**EXERCISE REQUIREMENTS**
The answer must consist solely of the lines from the one containing "Task: Click the WORD 메모리 크기 field" through the last line of the records below, repeated exactly, with all pictures omitted.

━━━ RECORDS FOR THE TASK

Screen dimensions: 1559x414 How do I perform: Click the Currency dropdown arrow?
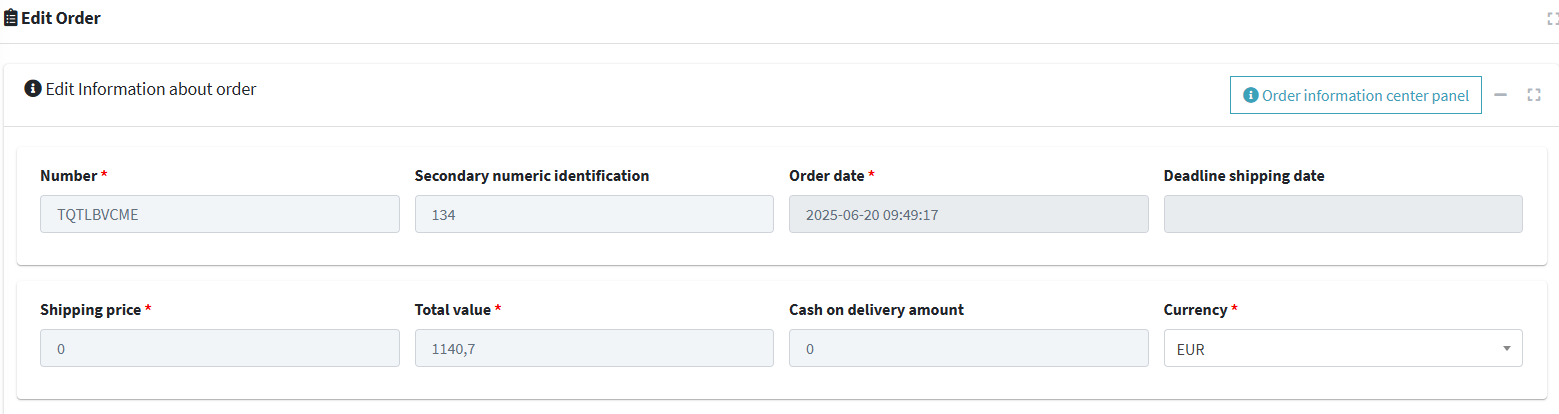(1506, 348)
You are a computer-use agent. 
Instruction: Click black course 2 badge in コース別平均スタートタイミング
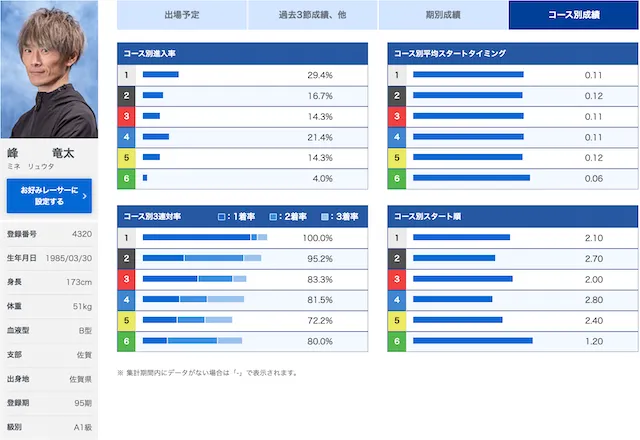397,96
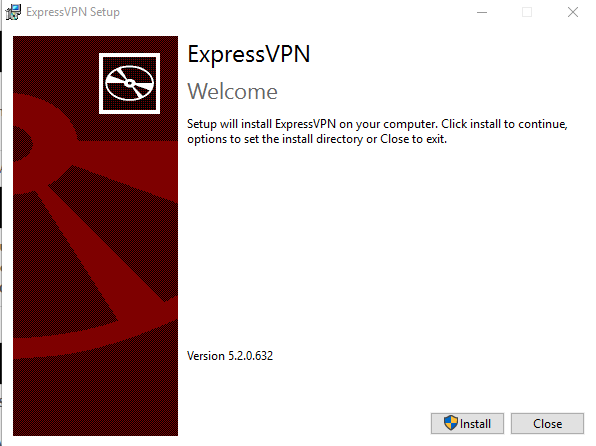596x446 pixels.
Task: Exit setup using the Close button
Action: [x=547, y=423]
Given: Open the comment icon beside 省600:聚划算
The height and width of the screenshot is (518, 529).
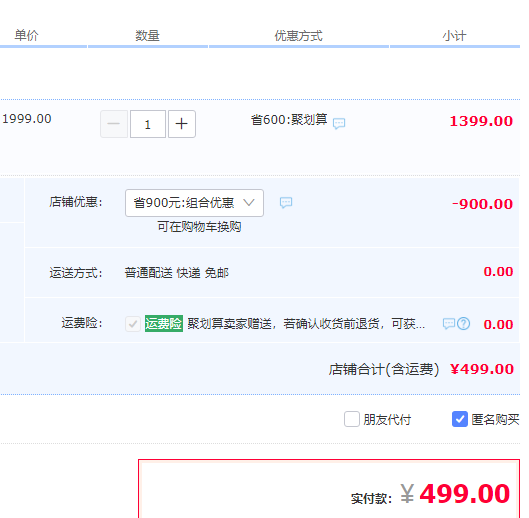Looking at the screenshot, I should coord(339,123).
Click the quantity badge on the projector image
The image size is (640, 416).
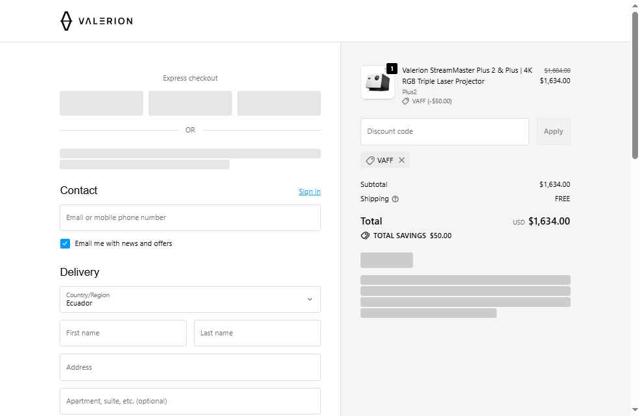pos(392,69)
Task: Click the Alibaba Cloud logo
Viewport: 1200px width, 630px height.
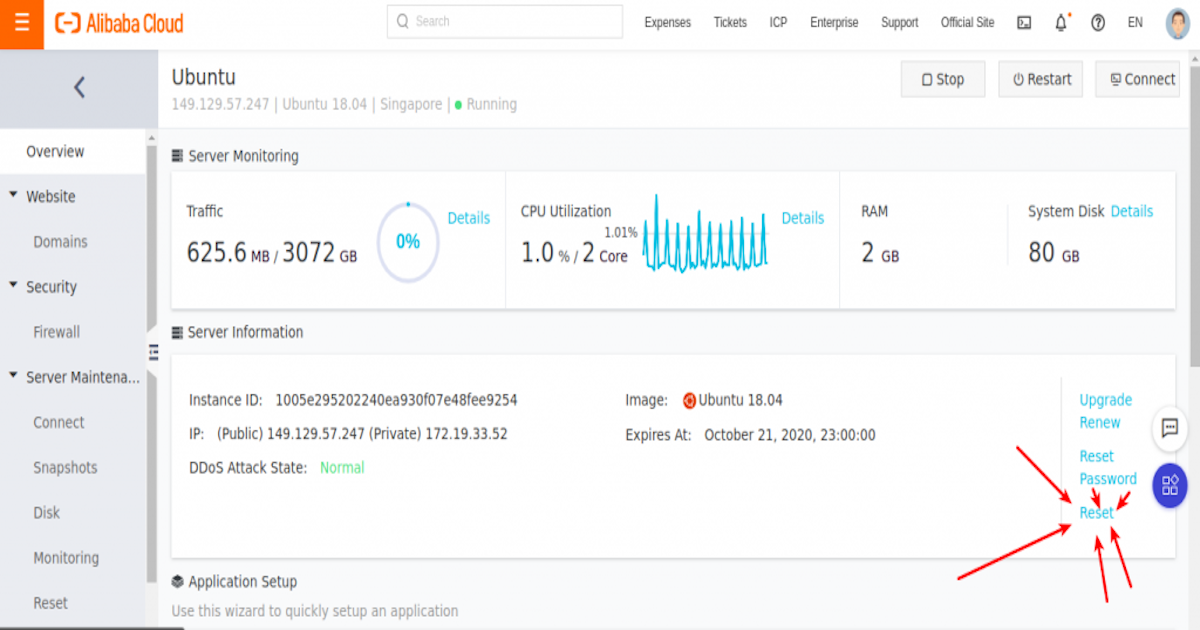Action: (119, 23)
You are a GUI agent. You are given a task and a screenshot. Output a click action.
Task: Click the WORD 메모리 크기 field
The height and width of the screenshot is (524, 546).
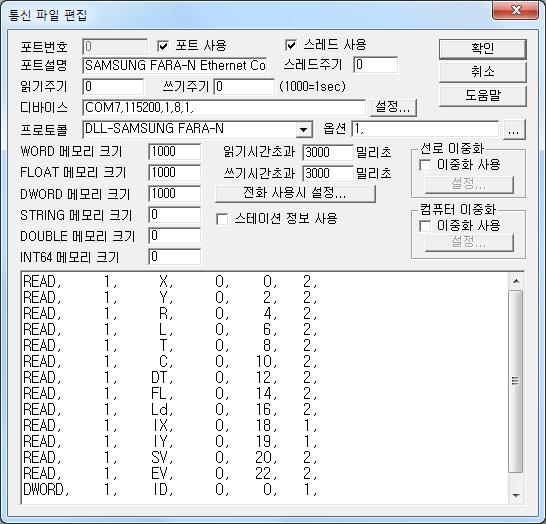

━━━━━━

**EXERCISE OUTPUT**
Task: Click the WORD 메모리 크기 field
The height and width of the screenshot is (524, 546).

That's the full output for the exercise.